* GOAL
Render the stretch of items from the line containing "Collapse my_adv_generator function" through the line containing "Dismiss the dialog" as a JSON list of strings, one string per line, leaving out blank lines.

* AVAILABLE DATA
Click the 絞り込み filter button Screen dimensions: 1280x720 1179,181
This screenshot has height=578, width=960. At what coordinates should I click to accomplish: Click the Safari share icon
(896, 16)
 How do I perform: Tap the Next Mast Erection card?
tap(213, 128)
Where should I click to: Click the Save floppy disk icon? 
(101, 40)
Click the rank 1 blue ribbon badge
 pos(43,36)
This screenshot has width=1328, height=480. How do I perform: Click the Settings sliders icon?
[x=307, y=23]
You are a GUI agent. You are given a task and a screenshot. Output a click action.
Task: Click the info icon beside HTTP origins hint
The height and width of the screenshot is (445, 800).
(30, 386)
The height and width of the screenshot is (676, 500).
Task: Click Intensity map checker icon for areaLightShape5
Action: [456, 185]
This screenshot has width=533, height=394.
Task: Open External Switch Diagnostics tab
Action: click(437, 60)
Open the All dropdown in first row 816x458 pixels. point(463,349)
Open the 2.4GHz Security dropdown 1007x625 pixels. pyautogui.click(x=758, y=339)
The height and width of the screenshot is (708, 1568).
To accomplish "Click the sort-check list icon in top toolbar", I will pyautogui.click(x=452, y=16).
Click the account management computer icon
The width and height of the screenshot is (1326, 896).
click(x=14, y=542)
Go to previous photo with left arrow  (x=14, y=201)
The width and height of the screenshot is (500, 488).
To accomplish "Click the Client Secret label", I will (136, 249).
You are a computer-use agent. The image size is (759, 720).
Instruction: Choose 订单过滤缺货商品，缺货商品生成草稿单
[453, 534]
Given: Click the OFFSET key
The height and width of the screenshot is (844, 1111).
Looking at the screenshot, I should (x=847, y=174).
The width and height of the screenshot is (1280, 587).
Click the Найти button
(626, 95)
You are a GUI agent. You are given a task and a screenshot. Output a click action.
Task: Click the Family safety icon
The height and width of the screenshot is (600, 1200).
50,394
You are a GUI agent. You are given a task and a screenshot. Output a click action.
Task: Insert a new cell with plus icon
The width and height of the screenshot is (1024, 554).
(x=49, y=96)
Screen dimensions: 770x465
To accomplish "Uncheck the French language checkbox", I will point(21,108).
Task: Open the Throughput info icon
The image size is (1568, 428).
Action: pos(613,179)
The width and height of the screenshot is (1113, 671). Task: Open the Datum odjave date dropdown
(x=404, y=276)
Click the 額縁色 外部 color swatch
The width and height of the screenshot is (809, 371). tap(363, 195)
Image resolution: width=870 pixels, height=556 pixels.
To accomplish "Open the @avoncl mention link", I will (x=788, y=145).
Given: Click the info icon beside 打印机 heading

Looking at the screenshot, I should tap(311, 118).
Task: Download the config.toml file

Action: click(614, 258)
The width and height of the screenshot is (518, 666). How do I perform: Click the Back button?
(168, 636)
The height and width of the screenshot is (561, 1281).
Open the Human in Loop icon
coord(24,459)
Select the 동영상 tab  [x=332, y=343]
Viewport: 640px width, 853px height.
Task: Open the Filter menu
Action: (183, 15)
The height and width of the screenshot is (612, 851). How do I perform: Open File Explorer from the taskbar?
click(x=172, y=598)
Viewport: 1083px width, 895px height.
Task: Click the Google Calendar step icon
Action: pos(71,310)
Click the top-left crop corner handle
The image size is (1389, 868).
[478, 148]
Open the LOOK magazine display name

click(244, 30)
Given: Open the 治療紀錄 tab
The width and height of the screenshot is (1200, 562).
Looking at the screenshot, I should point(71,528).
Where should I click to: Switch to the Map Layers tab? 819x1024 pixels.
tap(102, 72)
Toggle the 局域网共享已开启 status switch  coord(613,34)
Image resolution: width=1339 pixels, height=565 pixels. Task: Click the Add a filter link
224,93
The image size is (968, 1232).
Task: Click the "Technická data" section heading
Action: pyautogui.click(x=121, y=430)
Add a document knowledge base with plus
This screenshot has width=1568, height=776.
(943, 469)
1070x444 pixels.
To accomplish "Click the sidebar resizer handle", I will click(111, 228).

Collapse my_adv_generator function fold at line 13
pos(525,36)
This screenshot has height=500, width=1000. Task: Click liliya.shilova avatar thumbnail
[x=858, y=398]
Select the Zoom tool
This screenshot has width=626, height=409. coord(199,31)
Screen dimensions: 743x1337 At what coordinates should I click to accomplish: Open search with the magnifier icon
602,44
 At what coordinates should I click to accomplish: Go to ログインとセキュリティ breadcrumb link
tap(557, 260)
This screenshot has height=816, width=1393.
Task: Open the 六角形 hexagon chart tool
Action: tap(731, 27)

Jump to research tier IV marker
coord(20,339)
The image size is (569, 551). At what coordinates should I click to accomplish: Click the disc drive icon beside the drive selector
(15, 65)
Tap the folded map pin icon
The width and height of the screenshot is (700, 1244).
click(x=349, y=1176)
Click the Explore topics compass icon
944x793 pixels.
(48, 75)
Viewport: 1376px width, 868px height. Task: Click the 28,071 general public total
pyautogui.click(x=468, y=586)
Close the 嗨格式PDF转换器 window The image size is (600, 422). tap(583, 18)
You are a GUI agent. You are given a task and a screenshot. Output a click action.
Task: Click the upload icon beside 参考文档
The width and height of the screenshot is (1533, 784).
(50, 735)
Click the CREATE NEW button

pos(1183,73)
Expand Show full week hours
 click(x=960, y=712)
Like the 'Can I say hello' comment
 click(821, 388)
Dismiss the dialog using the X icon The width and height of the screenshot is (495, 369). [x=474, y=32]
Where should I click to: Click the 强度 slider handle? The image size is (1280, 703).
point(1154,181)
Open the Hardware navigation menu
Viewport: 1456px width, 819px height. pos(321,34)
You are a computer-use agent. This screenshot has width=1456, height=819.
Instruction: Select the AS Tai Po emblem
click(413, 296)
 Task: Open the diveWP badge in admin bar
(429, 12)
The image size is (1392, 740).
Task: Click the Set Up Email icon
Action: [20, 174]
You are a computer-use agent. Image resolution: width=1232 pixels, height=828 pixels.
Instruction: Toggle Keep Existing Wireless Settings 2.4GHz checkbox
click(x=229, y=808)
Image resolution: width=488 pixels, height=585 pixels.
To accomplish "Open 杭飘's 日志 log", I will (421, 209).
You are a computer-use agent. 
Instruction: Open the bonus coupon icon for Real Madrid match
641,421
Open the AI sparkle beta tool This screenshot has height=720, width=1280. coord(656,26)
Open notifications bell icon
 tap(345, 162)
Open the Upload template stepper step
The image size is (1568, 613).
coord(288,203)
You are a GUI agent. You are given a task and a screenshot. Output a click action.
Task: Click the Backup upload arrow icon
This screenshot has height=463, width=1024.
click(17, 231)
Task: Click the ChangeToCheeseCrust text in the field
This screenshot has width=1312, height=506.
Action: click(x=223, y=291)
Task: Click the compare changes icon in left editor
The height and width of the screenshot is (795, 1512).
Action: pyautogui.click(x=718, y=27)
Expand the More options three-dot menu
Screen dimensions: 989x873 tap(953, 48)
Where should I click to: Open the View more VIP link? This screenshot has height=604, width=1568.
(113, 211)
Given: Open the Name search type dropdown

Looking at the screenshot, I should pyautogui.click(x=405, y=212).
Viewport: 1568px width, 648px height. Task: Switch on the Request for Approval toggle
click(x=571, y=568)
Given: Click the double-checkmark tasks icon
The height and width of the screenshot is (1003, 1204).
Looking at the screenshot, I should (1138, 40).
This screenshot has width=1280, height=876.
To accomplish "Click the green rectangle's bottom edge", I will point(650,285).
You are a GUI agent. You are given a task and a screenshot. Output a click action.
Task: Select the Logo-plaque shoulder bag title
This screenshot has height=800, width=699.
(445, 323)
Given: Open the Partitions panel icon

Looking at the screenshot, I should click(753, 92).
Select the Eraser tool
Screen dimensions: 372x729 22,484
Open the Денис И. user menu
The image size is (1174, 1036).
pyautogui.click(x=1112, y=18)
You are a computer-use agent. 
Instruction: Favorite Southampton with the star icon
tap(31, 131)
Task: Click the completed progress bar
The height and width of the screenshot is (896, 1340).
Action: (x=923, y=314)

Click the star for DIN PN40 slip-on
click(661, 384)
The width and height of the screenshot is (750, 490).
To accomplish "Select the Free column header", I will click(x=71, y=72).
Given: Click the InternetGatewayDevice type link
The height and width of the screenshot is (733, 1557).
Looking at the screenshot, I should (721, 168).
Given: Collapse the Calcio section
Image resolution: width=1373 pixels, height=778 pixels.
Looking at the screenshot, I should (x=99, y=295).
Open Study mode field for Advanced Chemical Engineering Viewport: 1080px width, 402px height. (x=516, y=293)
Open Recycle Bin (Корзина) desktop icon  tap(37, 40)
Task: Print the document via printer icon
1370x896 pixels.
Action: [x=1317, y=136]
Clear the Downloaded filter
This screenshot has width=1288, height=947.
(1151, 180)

* SOLVED PROBLEM
[
  "Collapse my_adv_generator function fold at line 13",
  "pos(525,36)",
  "This screenshot has height=500, width=1000. Task: Click liliya.shilova avatar thumbnail",
  "[x=858, y=398]",
  "Select the Zoom tool",
  "This screenshot has width=626, height=409. coord(199,31)",
  "Screen dimensions: 743x1337 At what coordinates should I click to accomplish: Open search with the magnifier icon",
  "602,44",
  " At what coordinates should I click to accomplish: Go to ログインとセキュリティ breadcrumb link",
  "tap(557, 260)",
  "This screenshot has height=816, width=1393.",
  "Task: Open the 六角形 hexagon chart tool",
  "Action: tap(731, 27)",
  "Jump to research tier IV marker",
  "coord(20,339)",
  "The image size is (569, 551). At what coordinates should I click to accomplish: Click the disc drive icon beside the drive selector",
  "(15, 65)",
  "Tap the folded map pin icon",
  "The width and height of the screenshot is (700, 1244).",
  "click(x=349, y=1176)",
  "Click the Explore topics compass icon",
  "944x793 pixels.",
  "(48, 75)",
  "Viewport: 1376px width, 868px height. Task: Click the 28,071 general public total",
  "pyautogui.click(x=468, y=586)",
  "Close the 嗨格式PDF转换器 window The image size is (600, 422). tap(583, 18)",
  "You are a GUI agent. You are given a task and a screenshot. Output a click action.",
  "Task: Click the upload icon beside 参考文档",
  "The width and height of the screenshot is (1533, 784).",
  "(50, 735)",
  "Click the CREATE NEW button",
  "pos(1183,73)",
  "Expand Show full week hours",
  " click(x=960, y=712)",
  "Like the 'Can I say hello' comment",
  " click(821, 388)",
  "Dismiss the dialog using the X icon The width and height of the screenshot is (495, 369). [x=474, y=32]"
]